Do you only offer entry-level positions? Perfect; reach out to recent graduates who wish to gain job experience and be open about how you’ll help them advance their career. Are you a newly formed company that can’t afford to pay above or even at the market rate? No problem; balance it out with remote work options so employees can cut commuting expenses.
For example, look at HireVue, the video interview software. They want to hire talented and ambitious tech candidates. That’s why they’ve added the following section in their job ads, making a point that HireVue could be a stepping stone to even larger companies:
BECO., a UK-based soap company, realizes that not everyone wants to do this job for a lifetime. So, they developed an unorthodox recruitment marketing campaign to encourage other companies to steal their staff (while also supporting the employment of people with disabilities):
They have a dedicated section on their website where they present their employees and talk about their skills, while also including information on their soap packages:
Recognize your weaknesses
No one is perfect. While flaws are not something to shout about, it’s not useful to sweep them under the rug, either. Someone will talk about your weaknesses, even if you don’t – it’s no accident that sites like Glassdoor are popular with candidates and employees. Look at these ads from GE from a couple years ago:
With a clever recruitment marketing campaign, GE spreads the message that, contrary to popular belief, it’s more than just a big old-school manufacturing firm. By acknowledging your weaknesses as an employer brand and rebuilding your reputation among job seekers in this way, you’ll come across as genuine and trustworthy.
At the end of the day, you don’t want to be a good marketer; you want to be a good employer. As Louis Blake, People and Performance Coordinator at Fonda in Australia, puts it:
It’s less about convincing candidates and more about showing them.
He emphasizes on the importance of taking feedback and improving your workplace based on that: “We can bang on all day about our great work environment but, really, it’s our managers on the ground who are the real drivers of the restaurant’s culture. We constantly seek out feedback from our team members and ensure that all levels of the organization are held accountable to that feedback.”
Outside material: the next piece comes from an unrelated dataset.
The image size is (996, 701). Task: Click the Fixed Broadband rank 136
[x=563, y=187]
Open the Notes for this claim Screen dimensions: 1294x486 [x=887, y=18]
The most powerful trick you can use is to actually build a workplace where employees are productive, engaged, and valued. And then you won’t need any magic spells to make candidates look your way. Good news travels fast; your current employees will naturally become your employer brand ambassadors and even those candidates who got rejected will be happy to apply again at some point in the future.
Honesty is a win-win
In marketing, if you try to be everything for everyone, you’ll likely fail. You need to know who your personas are, what their habits and needs are and how to speak to them. The same applies in recruitment marketing. As Dave Hazlehurst, partner at Ph.Creative and keynote speaker, said; not all candidates will join your company for the same reasons: “So, build your unique personas and, then, differentiate your employer branding tactics based on these personas.”
Being authentic about your employer brand does mean that some candidates won’t even bother applying – but the ones who do apply will be the right ones you want for your organization. You might never meet Susan, but you’ll hire all the Janes who genuinely want to work with you and can add value to your business. And that’s a recipe for success in the long run.